Directrice de recherche à l’École supérieure d’informatique électronique automatique (ESIEA), Evelyne Klinger nous détaille les nouveaux enjeux de la réalité virtuelle dans le monde médical à l’heure où de plus en plus de projets naissent.
À l’occasion des Laval Virtual Days organisé par Laval Virtual, Cap Digital et L’Atelier, entretien avec Evelyne Klinger de l’ESIEA qui travaille depuis plusieurs années sur des projets associant technologies de réalité virtuelle et thérapies médicales.
L’Atelier : Depuis que vous travaillez sur la réalité virtuelle pour les thérapies, avez-vous constaté des évolutions sensibles ?
Evelyne Klinger : Ce travail date en réalité d’il y a 20 ans. Cela étant, en France, ce n’est que maintenant que les industriels commencent à s’y intéresser. Côté recherche, cela a démarré dans trois domaines : les troubles psychiatriques, la neuropsychologie et les troubles moteurs. De mon côté, je travaille à utiliser les technologies pour permettre aux personnes soit de récupérer des capacités soit de faire face à des problèmes. Globalement, cela correspond à la prise en charge du handicap. Il peut s’agir d’une jambe cassée, d’un accident de voiture avec un cerveau lésé, ou de problèmes de phobies. Mais il y a aussi un autre volet : la formation des médecins avec des simulations.
Tout ce travail se base sur ces univers qui ont montré qu’ils étaient viables pour apprendre à des personnes saines. Toute la question est donc désormais de savoir si cela peut être utilisé pour des personnes qui ont différents problèmes de handicap notamment. Ainsi, dans le domaine psychiatrique, on va traiter majoritairement des troubles de l’anxiété avec des thérapies cognitives et comportementales. Tout cela s’est construit sans la réalité virtuelle mais cette dernière peut apporter un plus.
Vous parliez d’un retard des industriels dans le domaine, est-ce que cela a évolué ?
J’ai commencé dans les années 2000. Lorsque nous présentions nos travaux en France, ils n’avaient aucun écho. Nous recevions des mails de patients qui voulaient bénéficier des projets que nous lancions. Mais un problème demeurait : nos projets aboutissaient à des prototypes de recherche, sauf qu’il était nécessaire qu’ensuite un industriel s’y intéresse et estime que cela soit rentable. À cette époque, il n’y en avait pas. Nous avions dans les années 2007-2008 énormément de mal à trouver des industriels pour nous accompagner.
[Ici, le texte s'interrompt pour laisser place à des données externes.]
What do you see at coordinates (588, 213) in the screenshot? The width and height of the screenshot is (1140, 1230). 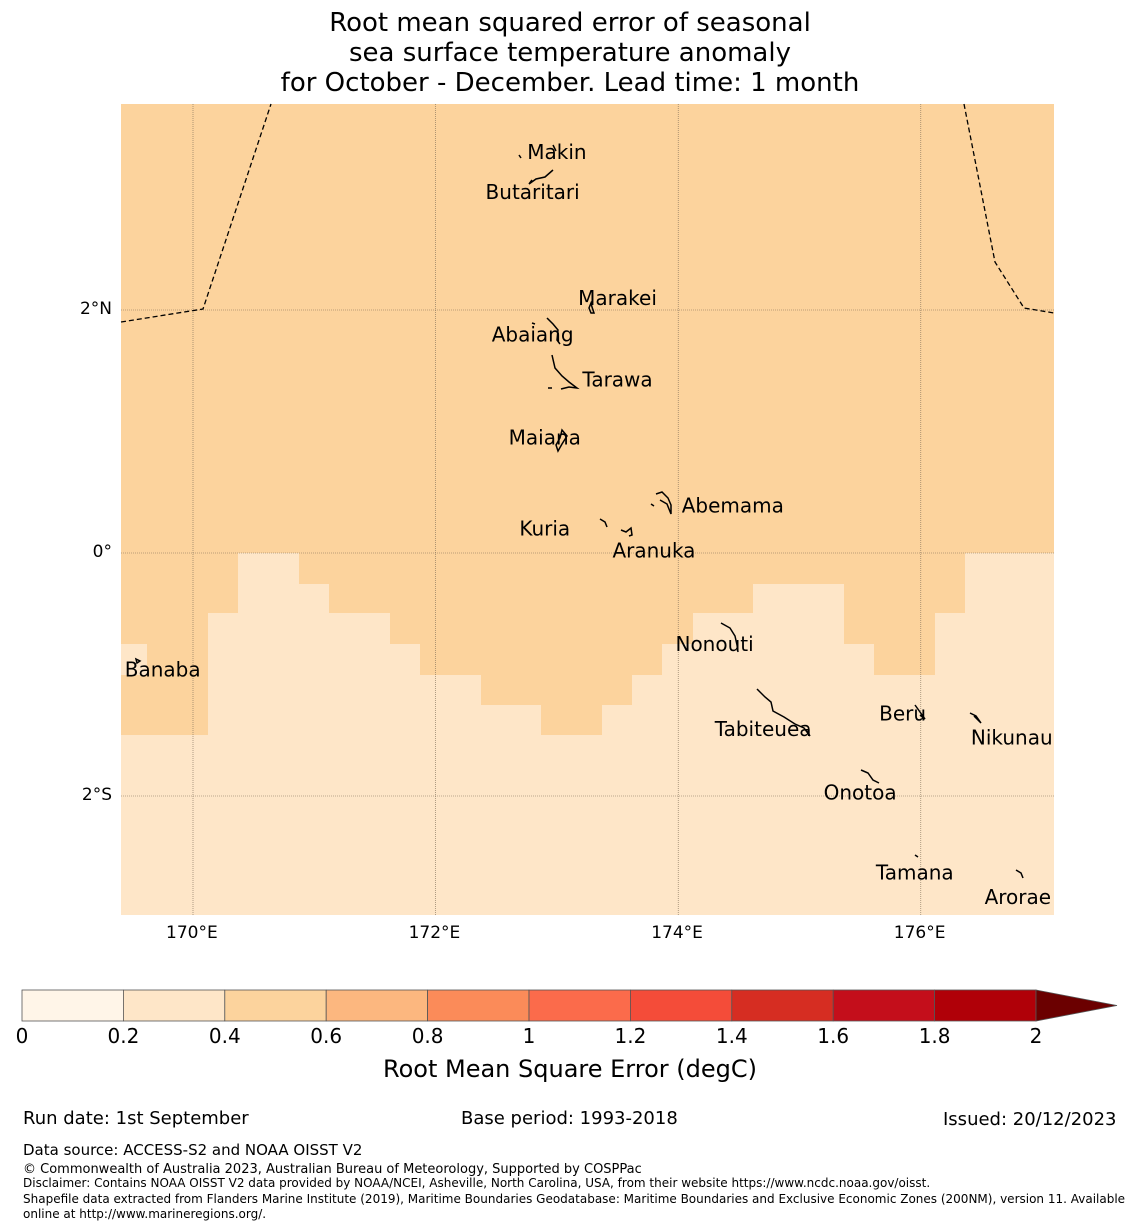 I see `maritime-boundaries` at bounding box center [588, 213].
Maintenant, cela a changé parce que les résultats scientifiques ont montré que ces thérapies marchaient. De plus, les technologies se sont démocratisées. De nombreux outils sont devenus accessibles : au niveau des ordinateurs, des connexions Internet, des cartes graphiques, des logiciels, etc.
« Il y a des interconnexions fortes entre technologies de réalité virtuelle et thérapies médicales. »
La réalité virtuelle sert la médecine, on l’a vu. À l’inverse, la médecine peut-elle faire progresser la réalité virtuelle ?
En effet, nos travaux soulèvent de nouvelles questions qui nécessitent des interfaces adaptées. Par exemple, nous avons lancé un projet avec Dassault System. Dans ce projet, il y avait des problématiques logicielles qui ont permis à l’entreprise de faire avancer ses propres solutions. Il y a donc des interconnexions fortes. D’autant que les industriels doivent s’adapter aux contraintes médicales s’ils veulent accéder à ce marché.
Qu’en est-il de l’accès à ces solutions ? Le prix peut-il être un frein au développement de la réalité virtuelle ?
Il y a un juste prix, c’est évident. Cela fait partie du travail des industriels mais il est clair que toutes ces technologies arriveront dans les foyers. En réalité, l’accès soulève d’autres questions. Il y a d’abord le problème de l’usage en autonomie. Il faut bien vérifier que ce qui est fourni ne va pas nuire. Sans oublier les questions d’usages de données : Où vont-elles ? Sont-elles sécurisées ? Qui les utilisent ? etc. Ce sont des questions sur lesquelles nous travaillons.
« Le risque majeur est que quelqu’un qui ne connaisse rien à la thérapie manipule ces objets et se promeuve thérapeute. »
Le risque majeur est que quelqu’un qui ne connaisse rien à la thérapie manipule ces objets et se promeuve thérapeute. De même, un patient qui irait voir sur Internet risquerait de se dire « j’ai telle pathologie » et donc « je prends tel dispositif ». C’est le risque de s’autogérer. Il est clair que ces technologies ne s’adressent pas à tout le monde. Si c’est structuré avec des protocoles, cela peut fonctionner. Un peu comme pour les médicaments finalement.